■ DIRECTIONS
1 – Reproduce the passage from the article on the US-Israeli war on Iran, starting at "Things did not" and ending at "of a truce.".
2 – The article on the US-Israeli war on Iran says that things did not go according to plan. In one to three sentences, explain what the article says Iran did that bears this out.

■ QUOTED PASSAGE
#####
Thursday 30th of April 2026

60 days later: The US-israeli war on iran so far....

 

Things did not go according to plan. Iran struck back against US bases and Gulf energy infrastructure, blockaded the Strait of Hormuz, and with its government still intact, now insists that any peace deal leave its nuclear program off the table. Meanwhile, US President Donald Trump’s approval rating is in freefall and his NATO ‘allies’ have deserted him while struggling to deal with the economic fallout at home.

 

60 days later: The US-Israeli war on Iran so far

Donald Trump’s misadventure in the Persian Gulf has become a quagmire

 

Following the announcement of a US-Iran ceasefire deal, Israel launched a brutal invasion of Lebanon, killing hundreds of people in attacks on urban areas within minutes, invading the south of the country and triggering another spiral of violence where dozens of people are killed every day despite the announcement of a truce.

Did Israel drag the US into war with Iran? 

Trump and his cabinet struggled from the outset to describe both their objectives and their rationale for attacking Iran. Trump initially told the public that the US faced “imminent threats from the Iranian regime,”later claiming that Tehran was “two weeks away” from developing a nuclear weapon. Six months earlier, Trump proclaimed Iran’s nuclear program “totally obliterated” after US strikes on several key nuclear sites in Iran.
#####
■ STORED DATA
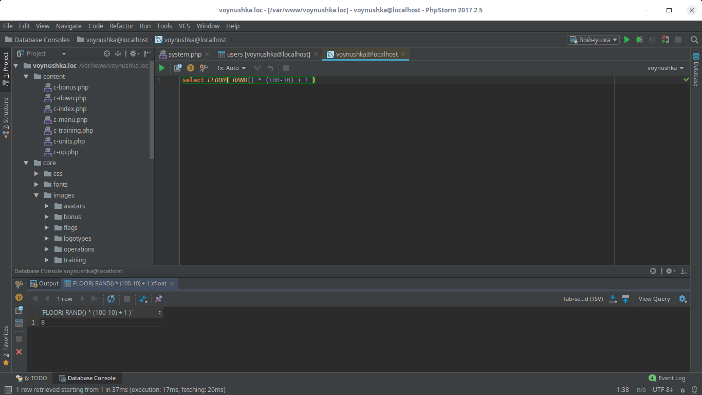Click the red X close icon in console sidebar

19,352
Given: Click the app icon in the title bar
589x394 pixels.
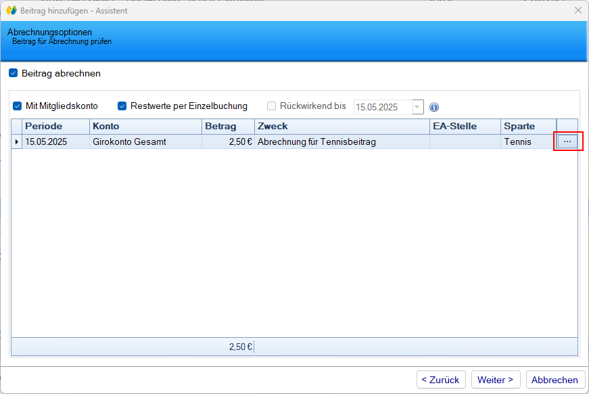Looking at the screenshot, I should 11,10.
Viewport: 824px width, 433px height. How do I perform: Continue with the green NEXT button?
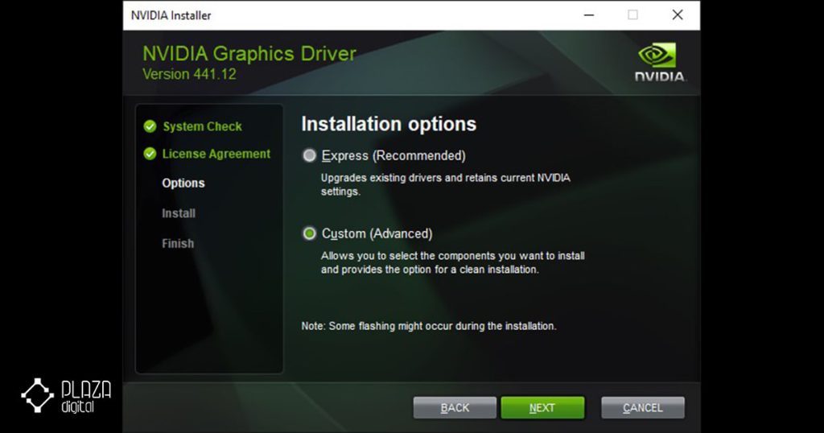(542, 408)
#####
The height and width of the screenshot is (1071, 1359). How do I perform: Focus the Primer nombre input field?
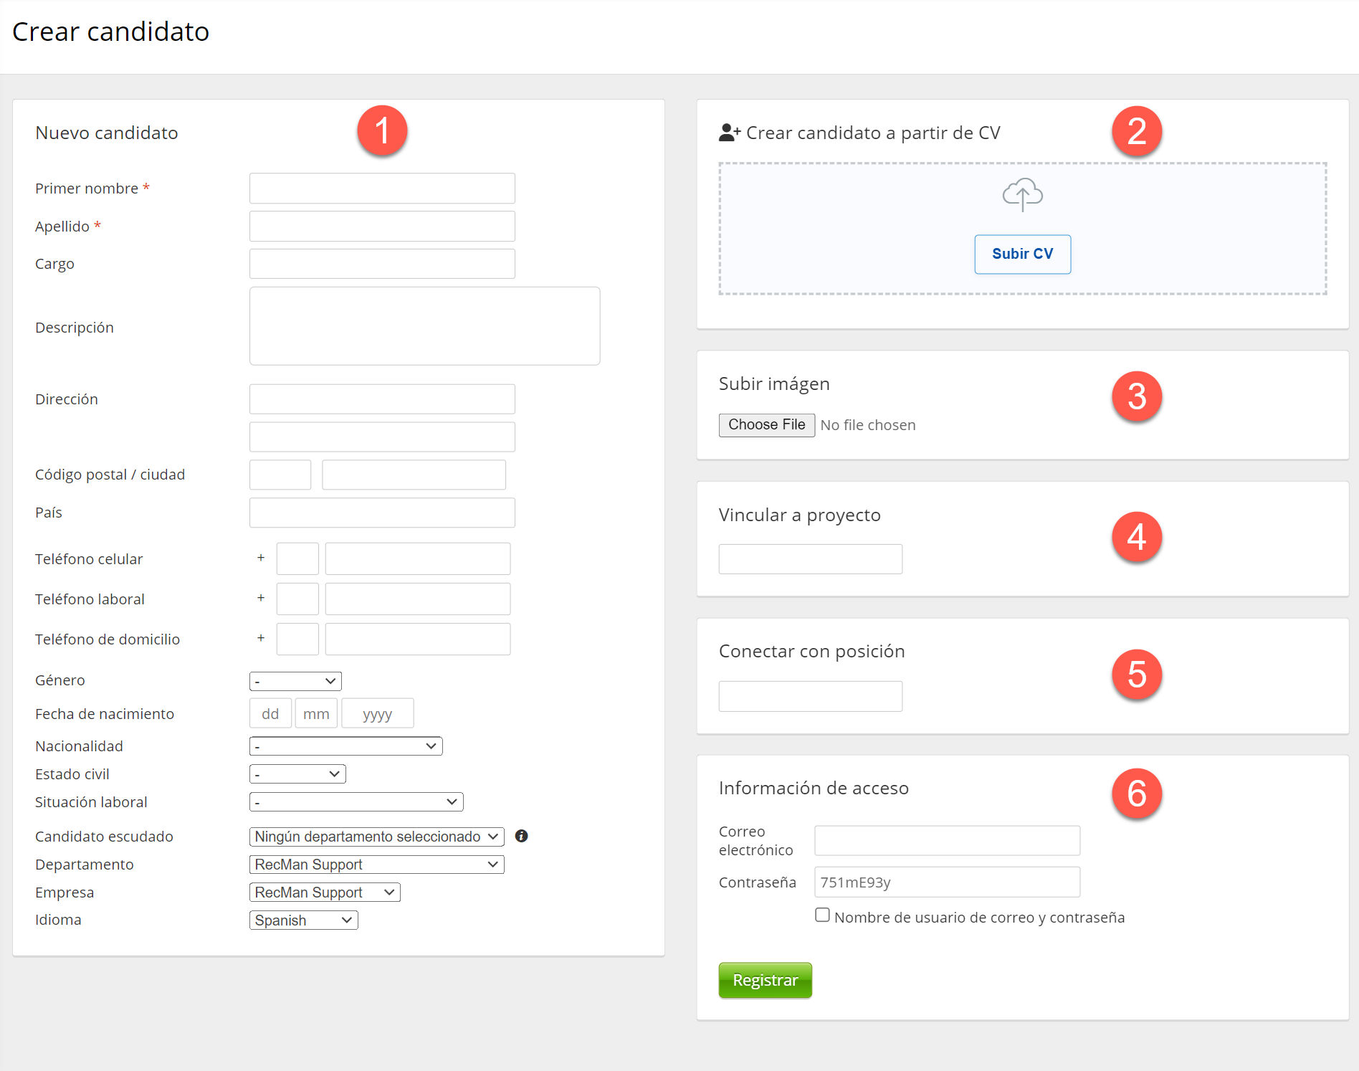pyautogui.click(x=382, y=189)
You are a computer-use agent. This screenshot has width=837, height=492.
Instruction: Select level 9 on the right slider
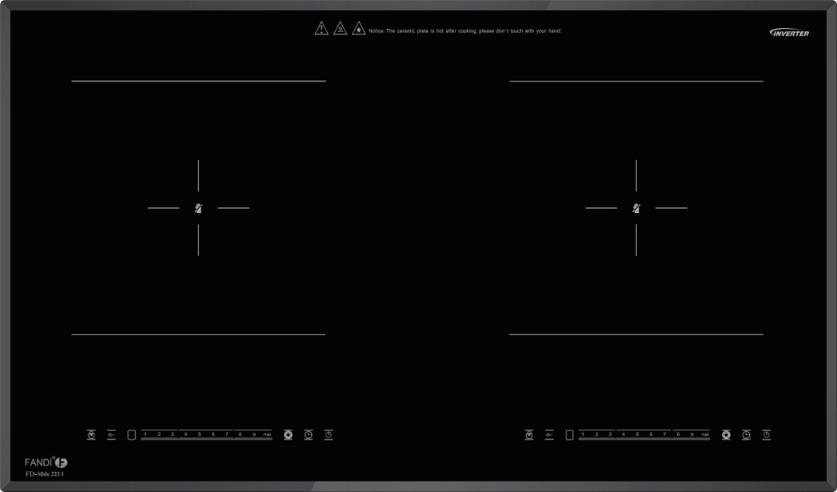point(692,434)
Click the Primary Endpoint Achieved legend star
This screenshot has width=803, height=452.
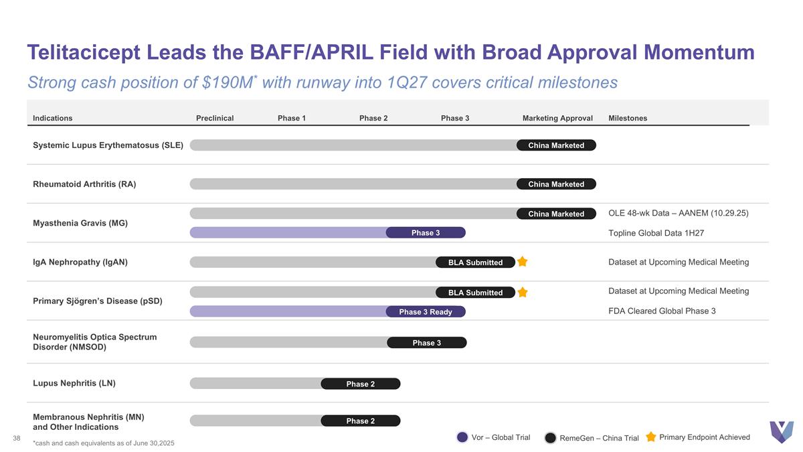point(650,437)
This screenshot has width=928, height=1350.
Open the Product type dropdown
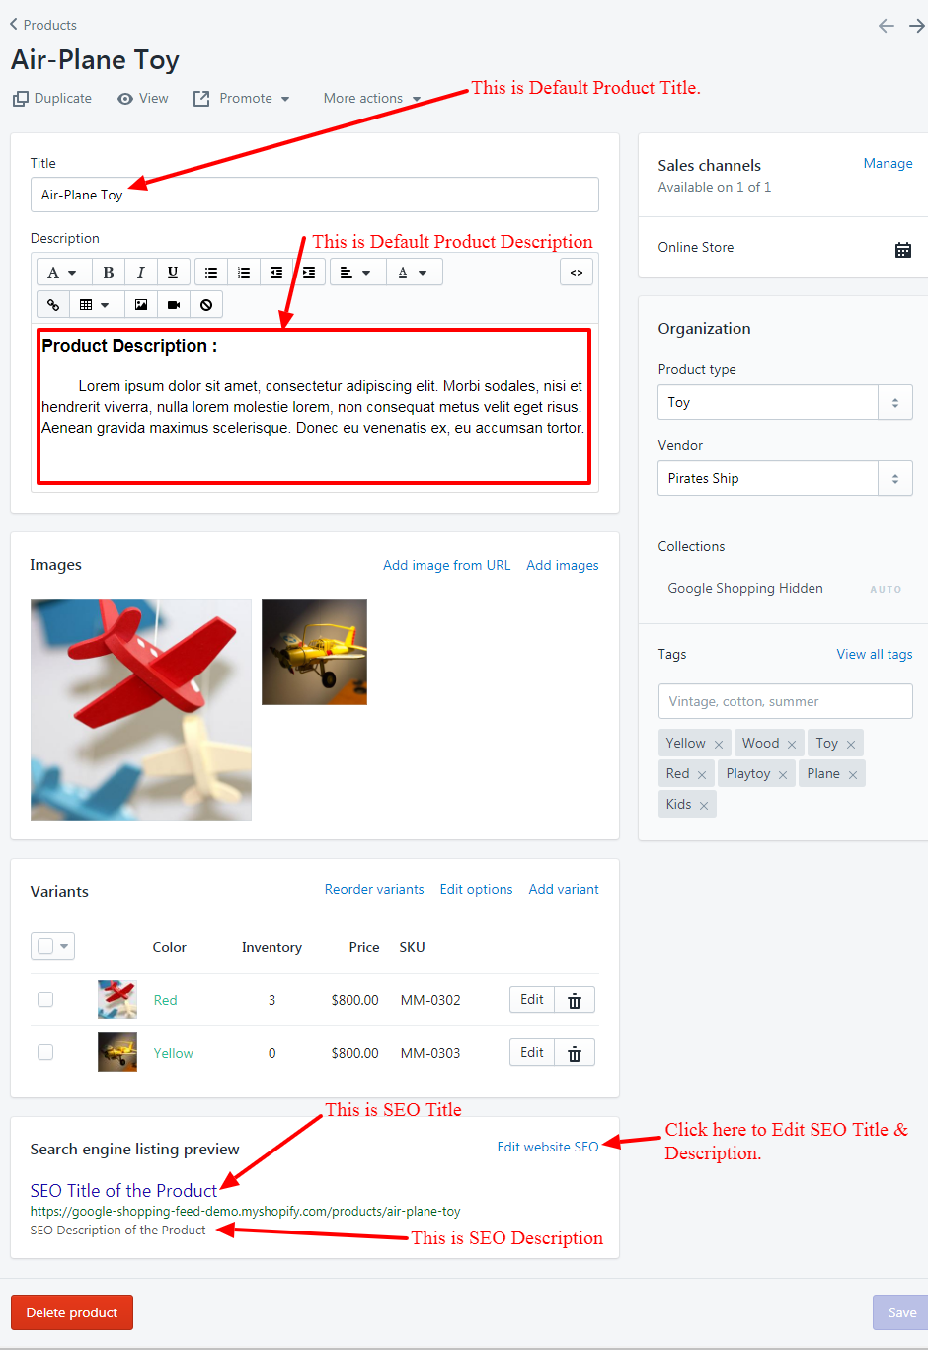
#####
■ ANSWERS TO THE EXERCISES
1 –
Things did not go according to plan. Iran struck back against US bases and Gulf energy infrastructure, blockaded the Strait of Hormuz, and with its government still intact, now insists that any peace deal leave its nuclear program off the table. Meanwhile, US President Donald Trump’s approval rating is in freefall and his NATO ‘allies’ have deserted him while struggling to deal with the economic fallout at home.

 

60 days later: The US-Israeli war on Iran so far

Donald Trump’s misadventure in the Persian Gulf has become a quagmire

 

Following the announcement of a US-Iran ceasefire deal, Israel launched a brutal invasion of Lebanon, killing hundreds of people in attacks on urban areas within minutes, invading the south of the country and triggering another spiral of violence where dozens of people are killed every day despite the announcement of a truce.

2 – Iran struck back against US bases and Gulf energy infrastructure and blockaded the Strait of Hormuz. With its government still intact, it now insists that any peace deal leave its nuclear program off the table.